> [THE PROBLEM] Please rewrite the records from the start through the line that contains "click(x=91, y=171)", replacing "sidebar panel toggle icon" with "sidebar toggle button" and leaving everything else unchanged.

> [DATASET RECORDS]
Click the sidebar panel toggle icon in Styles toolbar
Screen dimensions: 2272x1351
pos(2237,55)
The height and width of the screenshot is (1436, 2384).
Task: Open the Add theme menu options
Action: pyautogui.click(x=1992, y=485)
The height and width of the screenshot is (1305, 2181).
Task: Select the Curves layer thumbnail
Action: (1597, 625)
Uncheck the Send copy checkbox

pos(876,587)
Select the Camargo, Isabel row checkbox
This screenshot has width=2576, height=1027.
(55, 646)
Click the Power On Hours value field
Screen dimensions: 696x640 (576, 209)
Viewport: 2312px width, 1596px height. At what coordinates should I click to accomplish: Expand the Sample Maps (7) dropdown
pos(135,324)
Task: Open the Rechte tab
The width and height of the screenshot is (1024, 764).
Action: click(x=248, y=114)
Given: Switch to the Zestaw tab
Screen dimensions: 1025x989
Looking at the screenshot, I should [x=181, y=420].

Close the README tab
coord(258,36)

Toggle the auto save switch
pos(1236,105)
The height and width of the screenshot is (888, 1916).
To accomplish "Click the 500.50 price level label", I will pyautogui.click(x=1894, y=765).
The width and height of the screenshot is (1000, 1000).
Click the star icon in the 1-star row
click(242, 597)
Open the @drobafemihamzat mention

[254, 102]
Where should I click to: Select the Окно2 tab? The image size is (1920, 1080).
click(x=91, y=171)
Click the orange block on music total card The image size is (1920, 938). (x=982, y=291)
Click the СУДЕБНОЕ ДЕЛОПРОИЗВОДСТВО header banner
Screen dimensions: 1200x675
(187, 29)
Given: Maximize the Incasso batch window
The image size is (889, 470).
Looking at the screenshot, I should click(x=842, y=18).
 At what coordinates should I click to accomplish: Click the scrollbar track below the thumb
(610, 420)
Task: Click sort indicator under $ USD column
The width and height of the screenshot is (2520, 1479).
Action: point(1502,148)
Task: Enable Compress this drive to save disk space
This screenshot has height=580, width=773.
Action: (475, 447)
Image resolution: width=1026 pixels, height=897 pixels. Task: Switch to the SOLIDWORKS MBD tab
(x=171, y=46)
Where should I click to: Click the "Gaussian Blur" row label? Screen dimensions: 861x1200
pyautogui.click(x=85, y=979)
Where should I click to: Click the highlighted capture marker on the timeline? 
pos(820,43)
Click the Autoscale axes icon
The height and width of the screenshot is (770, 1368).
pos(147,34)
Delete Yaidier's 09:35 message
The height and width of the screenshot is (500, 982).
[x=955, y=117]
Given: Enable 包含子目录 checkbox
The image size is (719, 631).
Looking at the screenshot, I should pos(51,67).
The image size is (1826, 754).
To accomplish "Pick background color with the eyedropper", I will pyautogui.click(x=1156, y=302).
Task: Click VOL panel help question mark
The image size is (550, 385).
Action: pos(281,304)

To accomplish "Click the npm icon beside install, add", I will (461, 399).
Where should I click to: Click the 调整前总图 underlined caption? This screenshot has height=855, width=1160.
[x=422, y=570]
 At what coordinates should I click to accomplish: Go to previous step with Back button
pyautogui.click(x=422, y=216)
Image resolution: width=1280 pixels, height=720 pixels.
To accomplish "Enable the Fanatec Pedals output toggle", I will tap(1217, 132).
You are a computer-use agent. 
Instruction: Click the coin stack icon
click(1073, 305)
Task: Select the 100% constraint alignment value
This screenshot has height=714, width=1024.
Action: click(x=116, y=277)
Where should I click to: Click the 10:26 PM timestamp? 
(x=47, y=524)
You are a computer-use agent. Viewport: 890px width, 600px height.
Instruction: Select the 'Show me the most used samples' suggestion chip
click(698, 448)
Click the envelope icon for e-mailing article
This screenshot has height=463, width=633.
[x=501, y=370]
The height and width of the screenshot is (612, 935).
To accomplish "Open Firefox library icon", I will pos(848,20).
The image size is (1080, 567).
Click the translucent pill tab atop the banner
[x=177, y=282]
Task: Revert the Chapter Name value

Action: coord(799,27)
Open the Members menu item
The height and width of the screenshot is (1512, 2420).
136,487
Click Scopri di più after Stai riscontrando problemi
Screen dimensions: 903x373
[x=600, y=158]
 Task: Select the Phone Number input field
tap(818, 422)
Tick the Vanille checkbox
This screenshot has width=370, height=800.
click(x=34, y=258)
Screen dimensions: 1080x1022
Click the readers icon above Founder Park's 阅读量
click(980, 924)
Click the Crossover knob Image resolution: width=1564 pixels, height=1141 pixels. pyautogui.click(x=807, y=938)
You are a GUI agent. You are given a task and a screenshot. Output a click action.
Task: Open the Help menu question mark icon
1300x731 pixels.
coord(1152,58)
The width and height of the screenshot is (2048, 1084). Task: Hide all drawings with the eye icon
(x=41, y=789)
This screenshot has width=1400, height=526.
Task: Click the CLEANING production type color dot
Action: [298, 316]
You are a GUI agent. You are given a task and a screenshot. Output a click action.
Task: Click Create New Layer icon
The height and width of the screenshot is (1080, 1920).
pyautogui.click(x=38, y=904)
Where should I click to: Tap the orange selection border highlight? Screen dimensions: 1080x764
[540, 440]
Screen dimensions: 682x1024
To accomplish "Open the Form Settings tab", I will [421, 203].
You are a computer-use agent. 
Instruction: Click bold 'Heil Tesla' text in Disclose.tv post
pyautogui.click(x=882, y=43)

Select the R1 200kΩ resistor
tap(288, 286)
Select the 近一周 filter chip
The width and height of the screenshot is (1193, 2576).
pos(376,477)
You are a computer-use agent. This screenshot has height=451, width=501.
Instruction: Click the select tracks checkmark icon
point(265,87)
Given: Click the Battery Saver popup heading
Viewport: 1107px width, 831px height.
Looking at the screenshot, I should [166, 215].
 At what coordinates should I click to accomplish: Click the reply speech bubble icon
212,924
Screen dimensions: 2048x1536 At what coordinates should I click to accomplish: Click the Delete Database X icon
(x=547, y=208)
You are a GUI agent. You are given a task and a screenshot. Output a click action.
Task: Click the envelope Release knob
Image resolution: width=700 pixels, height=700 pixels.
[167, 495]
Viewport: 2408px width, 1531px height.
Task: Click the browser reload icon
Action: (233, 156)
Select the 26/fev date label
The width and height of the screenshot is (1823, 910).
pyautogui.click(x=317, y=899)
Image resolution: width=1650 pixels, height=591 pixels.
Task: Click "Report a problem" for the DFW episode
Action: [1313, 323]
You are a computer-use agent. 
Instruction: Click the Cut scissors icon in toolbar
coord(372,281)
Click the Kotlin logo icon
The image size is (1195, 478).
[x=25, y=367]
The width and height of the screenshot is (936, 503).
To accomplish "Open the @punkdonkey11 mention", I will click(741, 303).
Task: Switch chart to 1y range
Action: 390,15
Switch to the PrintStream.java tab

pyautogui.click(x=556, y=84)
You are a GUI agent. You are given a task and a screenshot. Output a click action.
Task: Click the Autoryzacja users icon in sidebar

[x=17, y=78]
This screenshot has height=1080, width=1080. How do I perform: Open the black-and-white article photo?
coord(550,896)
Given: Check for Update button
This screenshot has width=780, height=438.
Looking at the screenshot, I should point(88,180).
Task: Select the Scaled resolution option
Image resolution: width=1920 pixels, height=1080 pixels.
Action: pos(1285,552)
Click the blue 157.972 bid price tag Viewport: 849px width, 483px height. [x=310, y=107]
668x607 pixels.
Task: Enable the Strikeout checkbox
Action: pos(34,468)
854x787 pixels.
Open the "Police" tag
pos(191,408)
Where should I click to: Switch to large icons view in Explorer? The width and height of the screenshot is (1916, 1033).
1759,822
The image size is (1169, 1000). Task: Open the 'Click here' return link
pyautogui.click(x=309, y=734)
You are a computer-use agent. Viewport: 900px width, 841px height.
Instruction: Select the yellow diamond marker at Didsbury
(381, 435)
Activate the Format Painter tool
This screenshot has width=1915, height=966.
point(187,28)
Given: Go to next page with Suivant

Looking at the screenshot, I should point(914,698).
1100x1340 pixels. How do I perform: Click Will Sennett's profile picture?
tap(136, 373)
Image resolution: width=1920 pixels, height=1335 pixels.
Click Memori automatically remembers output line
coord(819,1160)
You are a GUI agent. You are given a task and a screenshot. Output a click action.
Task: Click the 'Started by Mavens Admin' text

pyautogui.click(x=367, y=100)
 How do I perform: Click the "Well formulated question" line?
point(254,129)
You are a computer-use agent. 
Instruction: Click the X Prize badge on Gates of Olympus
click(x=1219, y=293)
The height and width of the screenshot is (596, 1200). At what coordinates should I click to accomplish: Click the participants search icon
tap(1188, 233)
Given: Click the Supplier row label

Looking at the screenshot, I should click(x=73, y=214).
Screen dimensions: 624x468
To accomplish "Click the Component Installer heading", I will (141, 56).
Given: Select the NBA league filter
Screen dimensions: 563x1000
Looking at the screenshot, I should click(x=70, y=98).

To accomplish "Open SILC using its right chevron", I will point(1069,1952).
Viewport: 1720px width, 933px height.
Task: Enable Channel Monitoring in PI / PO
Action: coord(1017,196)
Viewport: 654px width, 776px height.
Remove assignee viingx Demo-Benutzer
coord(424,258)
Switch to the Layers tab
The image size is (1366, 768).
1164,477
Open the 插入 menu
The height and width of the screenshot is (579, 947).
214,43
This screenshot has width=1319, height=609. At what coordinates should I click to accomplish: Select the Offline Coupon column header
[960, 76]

> [COMPLETE OUTPUT]
Click the sidebar toggle button in Styles toolbar
Screen dimensions: 2272x1351
pos(2237,55)
The height and width of the screenshot is (1436, 2384).
Task: Open the Add theme menu options
Action: pyautogui.click(x=1992, y=485)
The height and width of the screenshot is (1305, 2181).
Task: Select the Curves layer thumbnail
Action: (1597, 625)
Uncheck the Send copy checkbox

pos(876,587)
Select the Camargo, Isabel row checkbox
This screenshot has width=2576, height=1027.
(55, 646)
Click the Power On Hours value field
Screen dimensions: 696x640 (576, 209)
Viewport: 2312px width, 1596px height. At what coordinates should I click to accomplish: Expand the Sample Maps (7) dropdown
pos(135,324)
Task: Open the Rechte tab
The width and height of the screenshot is (1024, 764).
Action: click(x=248, y=114)
Given: Switch to the Zestaw tab
Screen dimensions: 1025x989
Looking at the screenshot, I should [x=181, y=420].

Close the README tab
coord(258,36)

Toggle the auto save switch
pos(1236,105)
The height and width of the screenshot is (888, 1916).
To accomplish "Click the 500.50 price level label", I will pyautogui.click(x=1894, y=765).
The width and height of the screenshot is (1000, 1000).
Click the star icon in the 1-star row
click(242, 597)
Open the @drobafemihamzat mention

[254, 102]
Where should I click to: Select the Окно2 tab? The image size is (1920, 1080).
click(x=91, y=171)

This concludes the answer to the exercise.